Perspectiva del Puente de Hierro desde el lodazal de la orilla izquierda. 1909. Fondos del SIPA/Rafael Margalé
La captura fotográfica muestra en toda su majestad el puente de Nuestra Señora del Pilar, el de Hierro, hacia 1909. Fue construido en las dos últimas décadas del siglo XIX por la Maquinista Terrestre y Marítima siguiendo el proyecto final, de tipología “Bow-string”, redactado por el ingeniero D. Antonio Fernández de Navarrete.
Hasta el momento de su inauguración tan solo existía el Puente de Piedra como único cruce estable en todo el valle medio del Ebro dado que, en la primavera de 1801, el de Tablas había sido arrastrado por una terrible crecida. El tiempo, para el viejo puente medieval, había transcurrido en constantes reparaciones forzadas por su continua decrepitud. No eran ya los siglos de callado servicio a la ciudad, sino el uso, y abuso, que de sus viejas estructuras de piedra caracoleña se hacía. Lugar de paso obligado de mercancías, ciudadanos y viajantes, de tranvías tirados por mulas y de omnibuses que acercaban a los viajeros a la flamante estación del Norte donde tomaban el modernísimo ferrocarril. Y esto por no hablar de las carreteras. La provincial de Huesca y Panticosa y, sobre todo, la de Primer Orden (actual Carretera Nacional) de Madrid a Francia, que discurría por el mismo centro de la ciudad serpenteando, antes de cruzar el puente, por el último tramo de la calle de Don Jaime I.
Antes de que el siglo XIX alcanzara su ecuador ya se hablaba de la perentoria necesidad de un segundo puente sobre el Ebro. Unas veces se apostaba por que debiera sustituir al de Piedra, que dejaría de arreglarse condenándosele a la ruina; otras veces como complemento a este, que seguiría en uso no sin antes proceder a sus reparaciones definitivas. No se concretaba el tipo, si pudiera ser colgante, de una viga o articulado, de dos o varios vanos… Ni siquiera su situación pues, aunque inicialmente se pensó en la zona de las Tenerías, no faltaron voces que clamaban por levantarlo junto al viejo de piedra, en la proyectada prolongación de la calle de la Independencia, que desembocaría al río, en las cercanías del templo del Pilar concretándose, de esta forma, una salida recta de la Carretera “de Cataluña”.

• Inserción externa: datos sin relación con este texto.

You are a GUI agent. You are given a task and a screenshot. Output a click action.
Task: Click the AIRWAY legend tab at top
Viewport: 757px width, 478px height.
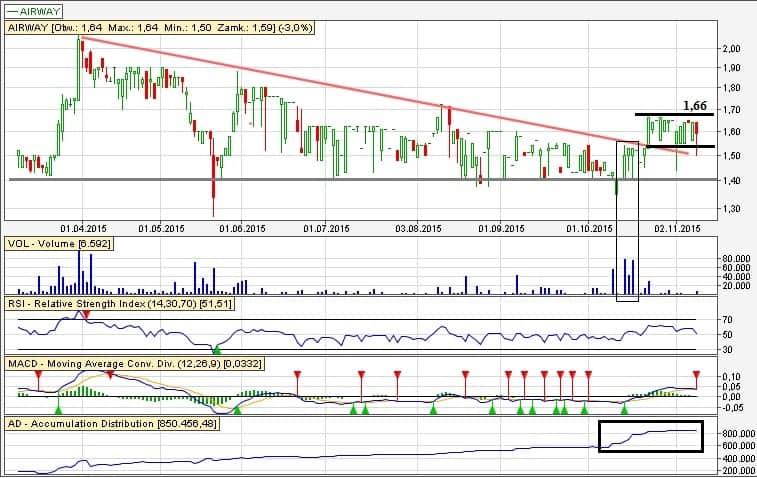(x=34, y=11)
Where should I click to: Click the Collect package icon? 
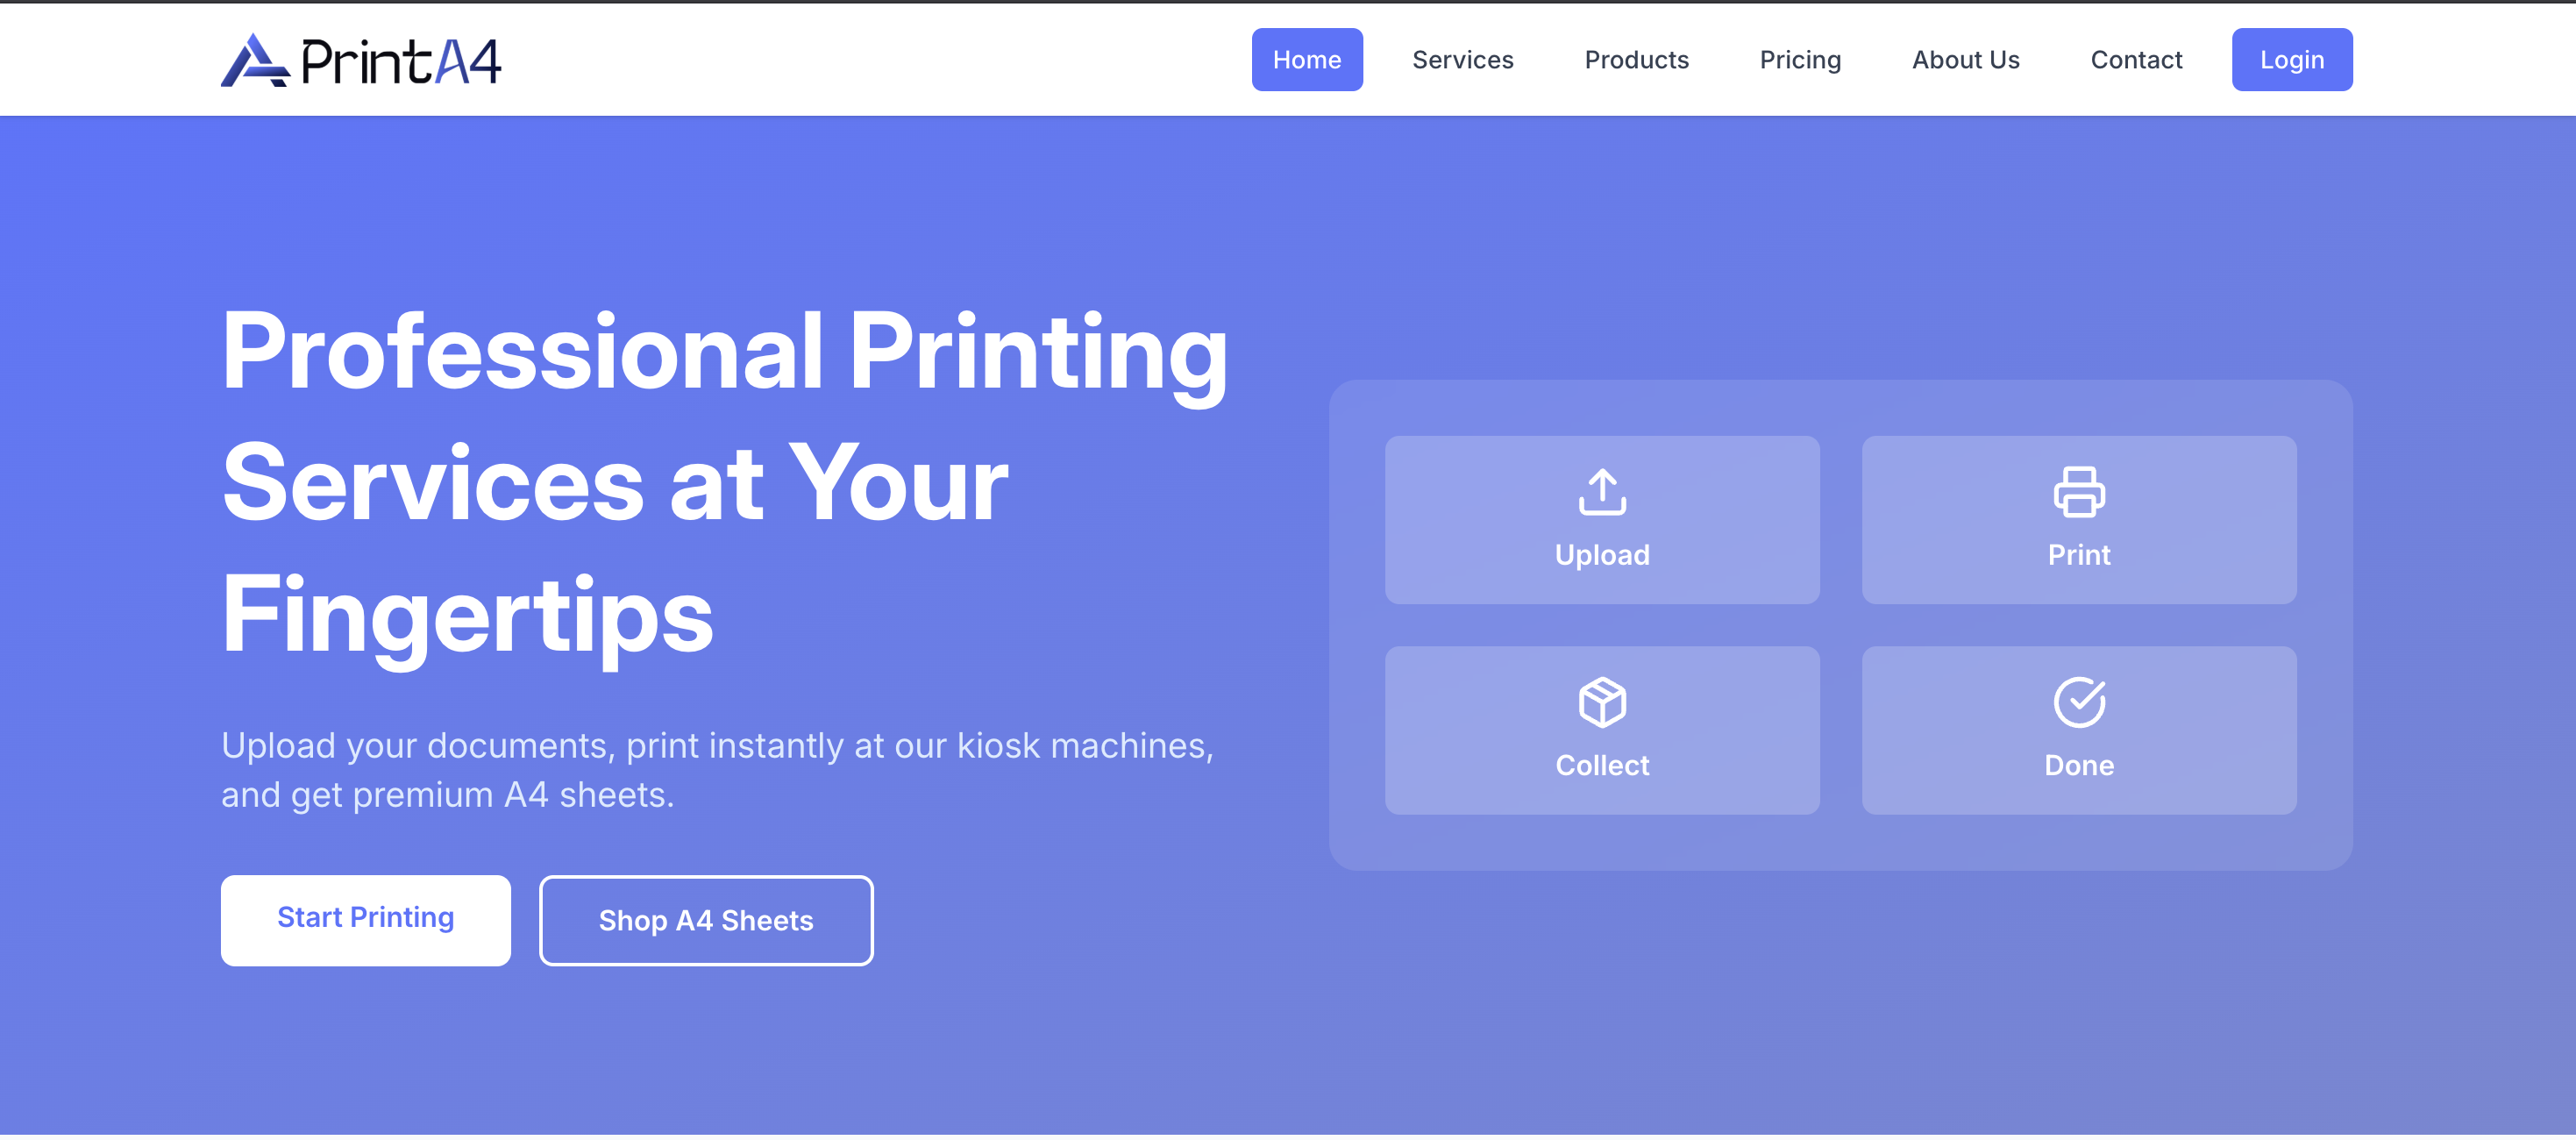click(1602, 703)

Últimos momentos de la construcción del puente, con la retirada de los puntales que aseguraban el tablero. 1895. Silvestre Hernández. Archivo Hernández-Aznar
Afortunadamente fue la necesidad de evitar este trazado tan céntrico, y la oportunidad de ejecutar una circunvalación por las rondas (desde el paseo de María Agustín hasta Alonso V y paseo del Ebro) que uniera las salidas hacia Madrid, el Bajo Aragón y Cataluña, las que volvieron a decantar tanto a las administraciones como a la opinión pública por situar el paso en Tenerías, “donde la antigua Puerta del Sol”. Con tal decisión se encargaron proyectos y se adjudicó la obra, colocándose la primera piedra de la obra en el mes de mayo de 1887.

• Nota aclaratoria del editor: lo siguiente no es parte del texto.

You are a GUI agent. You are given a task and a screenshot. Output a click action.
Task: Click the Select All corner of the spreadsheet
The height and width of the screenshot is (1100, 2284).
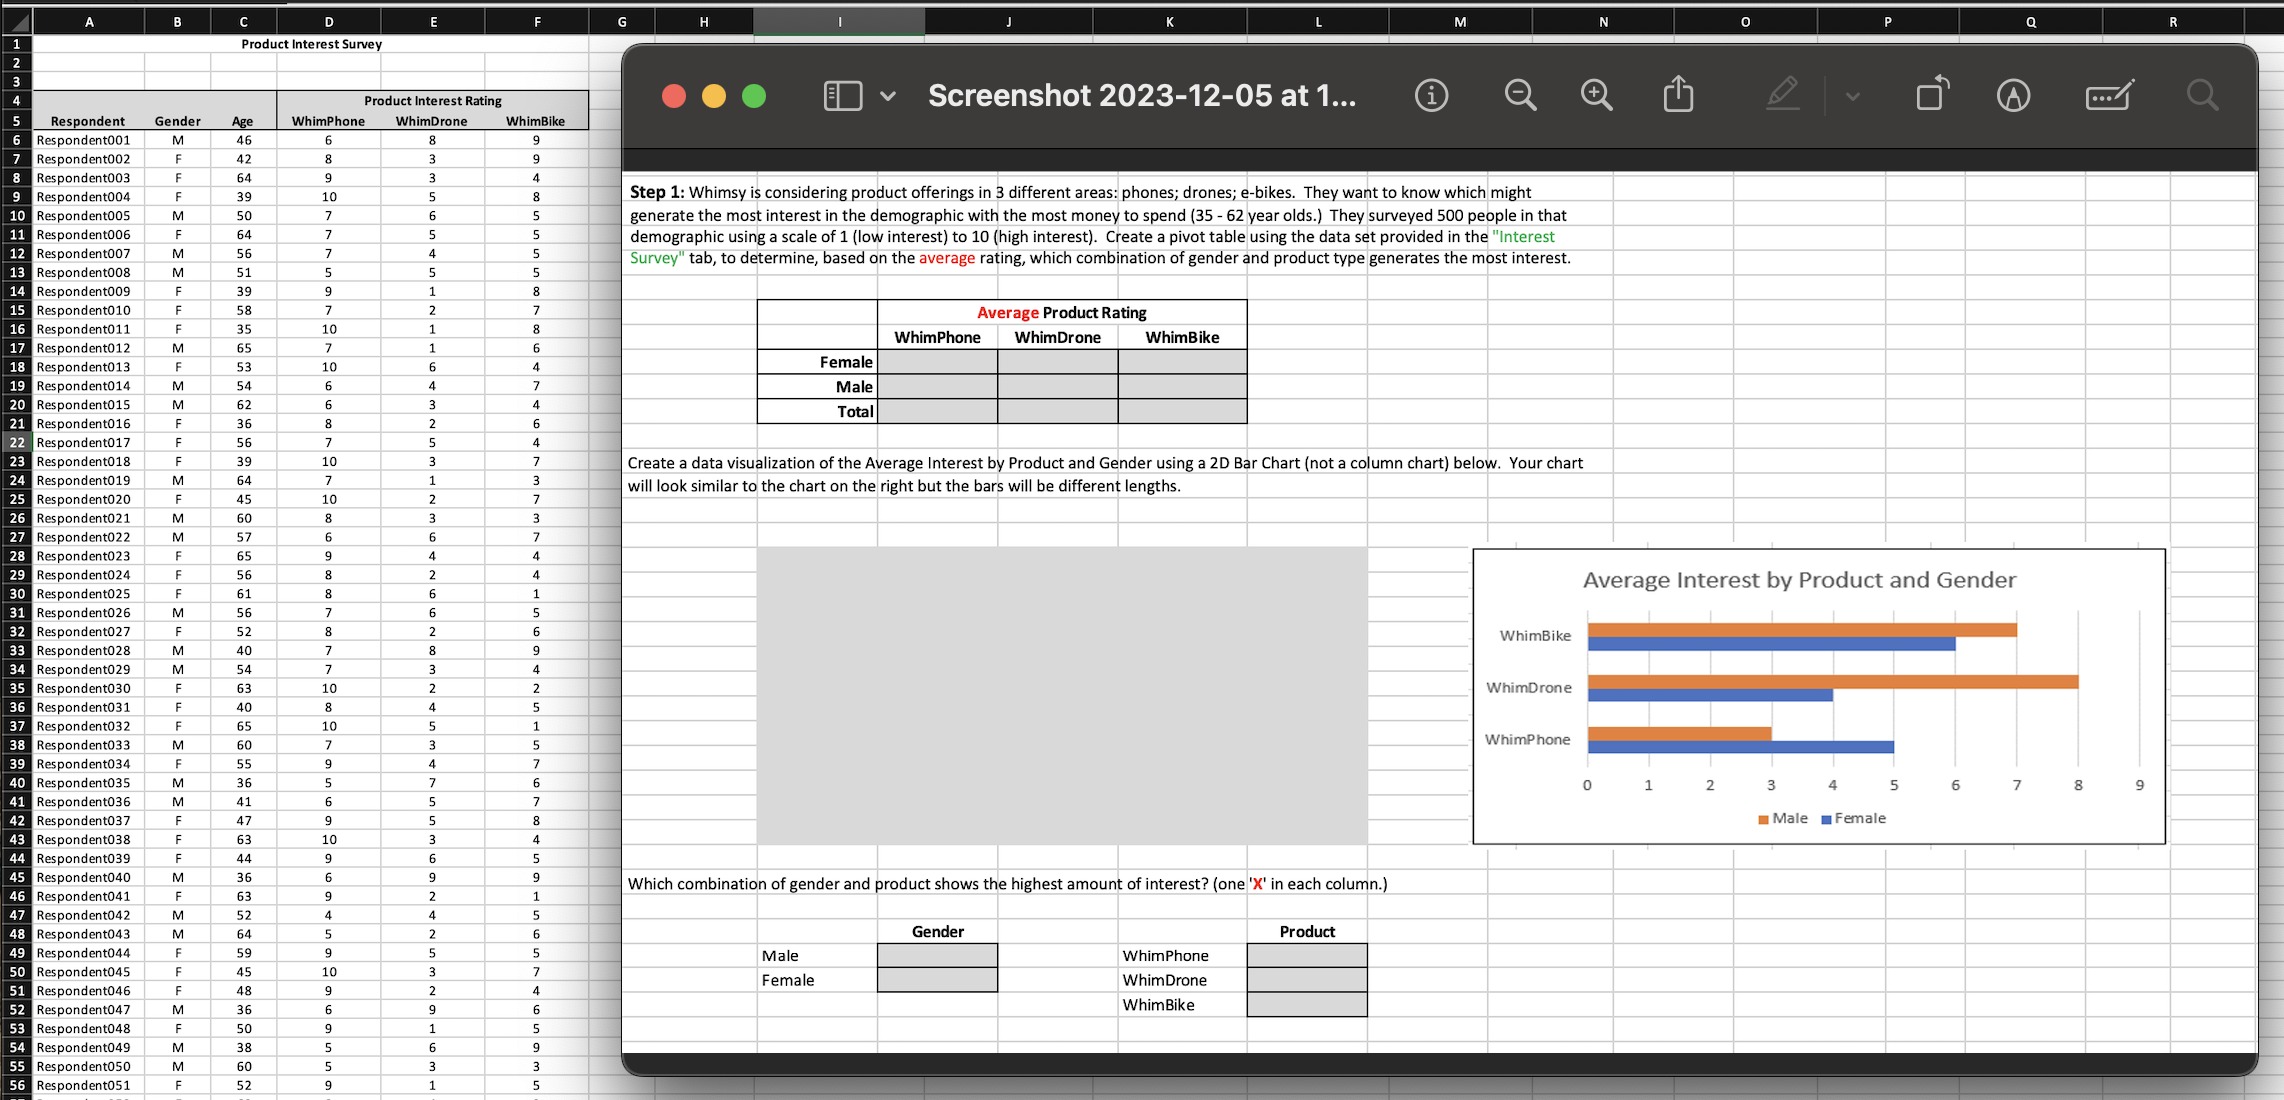pyautogui.click(x=16, y=21)
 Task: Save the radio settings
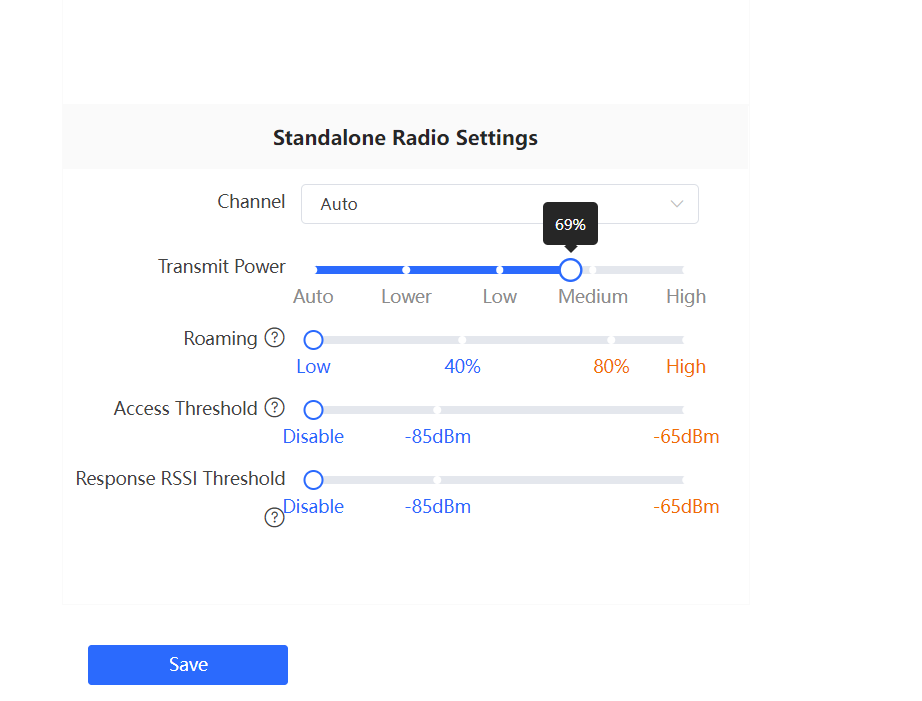coord(188,665)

Pese a que todo parecía ya dispuesto para una rápida ejecución, los trabajos se suspendieron en varias ocasiones como consecuencia de la disparidad de criterios técnicos y económicos entre la constructora y el Ministerio de Fomento. Hubieron de transcurrir ocho largos años hasta su total terminación.
Por fin, una calurosa mañana de otoño de 1895, en plenas fiestas del Pilar, pudo procederse a la inauguración de tan magna obra. Aquel inhabitualmente caluroso 18 de octubre, a las 10:00 h un gran público se concentró alrededor del terreno de acceso al puente y en la zona que llamaban “de los maderos de la ribera”, lugar este habitual de batallas campales entre los arrapiezos de la parroquia del Gancho y de la del Gallo. En lugar de tan bélicas y pueriles contiendas, la ocasión propició que zaragozanos y foráneos obsequiaran con un baño de masas a los dos miembros del gobierno de Cánovas protagonistas del acto: D. Tomás Castellano Villarroya, entonces ministro de Ultramar, diputado electo por la provincia de Zaragoza, y D. Alberto Bosch Fustegueras, ministro de Fomento. Ambos se hospedaban en el palacio del marqués de Ayerbe. Con ellos asistieron el alcalde Sr. Castillón y su corporación en pleno, alguaciles y maceros incluidos, el obispo de Huesca D. Mariano Supervía (con motivo de la sede vacante del arzobispado zaragozano) e innumerables miembros de la alta sociedad zaragozana. En un pequeño altar, rodeado de los clásicos postes ornamentados y filigranas que para estas ocasiones se disponían, se procedió rápidamente a la firma del acta de recepción con la obligada bendición del puente, que llevaría el nombre de “Nuestra Señora del Pilar”, y los discursos pertinentes.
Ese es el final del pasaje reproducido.